私の場合、コアレスモータを使っていることが多いのでPWM制御のコントローラは使えませんでした。
しかしながら、PWMでもONーOFF-ONの制御では無く、ONーショート(0V)-ONの制御であればコアレスモータでも問題なく回転数を制御できるはずです。
このような制御を行えるDCモータドライバが市販されていますので、これを用いてPWM制御のコントローラを作ってみました。
コントローラ.jpg
作製したPWM制御のコントローラの外観です。
タカチ電機工業製のW80×H30×D50の大きさのアルミケースに入れてあります。
左に電圧計、右に電流計を取付けてあります。
PWMなのでデジタル計測器は計測時点の電圧/電流を表示するのではないかと懸念がありましたが、どうも平均値を表示しているみたいです。
中身.jpg
中身です。
自作するのは面倒なので、できる限り市販品を使用しています。
配線がごちゃごちゃしていますが、右の緑の基板は市販のPWMコントローラです。(中国製で一個数百円で売られています)

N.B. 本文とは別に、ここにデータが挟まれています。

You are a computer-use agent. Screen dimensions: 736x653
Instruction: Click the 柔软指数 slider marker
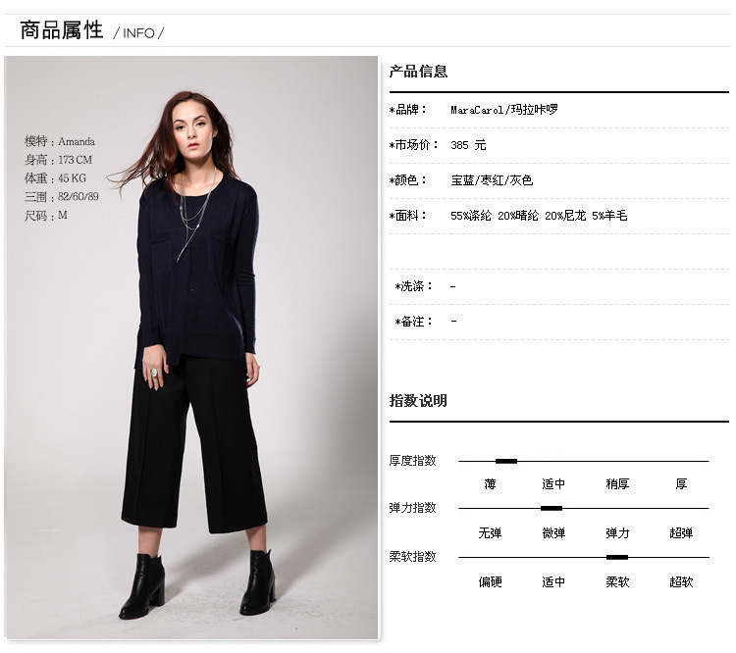[617, 557]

このコントローラはPWM信号を得るために使用しており、PWMの出力は使用していません。
このコントローラのPWM周波数は実測で約30kHzとなっていました。
左の緑の基板は、秋月電子通商で販売されているTB6612使用 Dual DCモータードライブキット[AE-TB6612]です。
このTB6612というICは前記のON-ショート(0V)-ONで動いてくれます。
ただ、PWMの信号を外部から与える必要があるので、右側のPWMコントローラからPWM信号を拝借している次第です。

波形.jpg
これの出力をオシロスコープで見た波形です。
逆起電圧の影響はほぼなく、割と綺麗な波形となっています。
実際にコアレスモータを回してみても他のPWMコントローラのように、ちょっとノブを回しただけで高速回転するようなことはなく、ノブの回転にほぼ比例して回転数が上がりました。
これなら、模型の運転に使えそうです。
posted by よしひろ at 22:15| Comment(2) | TrackBack(0) | 電子工作
この記事へのコメント
中華製のPWMコントローラー使った方が、タイマーIC555使って発振させたり、マイコンでPWMのプログラム書くよりお手軽ですね。アイデアに感服しました。

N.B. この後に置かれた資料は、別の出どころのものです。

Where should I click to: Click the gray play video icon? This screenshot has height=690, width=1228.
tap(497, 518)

ところでこの中国製PWMコントローラーは、duty比は0−100%まで変化するのでしょうか
Posted by ゆうえん・こうじ at 2022年10月28日 09:07
一応仕様には0%〜100%と書いてありますが、実際に測定したところ、約3%〜100%でした。
ボリュームにOFFスイッチが付いているので一応0%も可能ということになるのかもしれません。
TB6612からの出力は最小(OFFではない)で0.1Vが表示されました。
なお、付けている電圧計/電流計は怪しい中国製(?)なので、測定精度は不明です。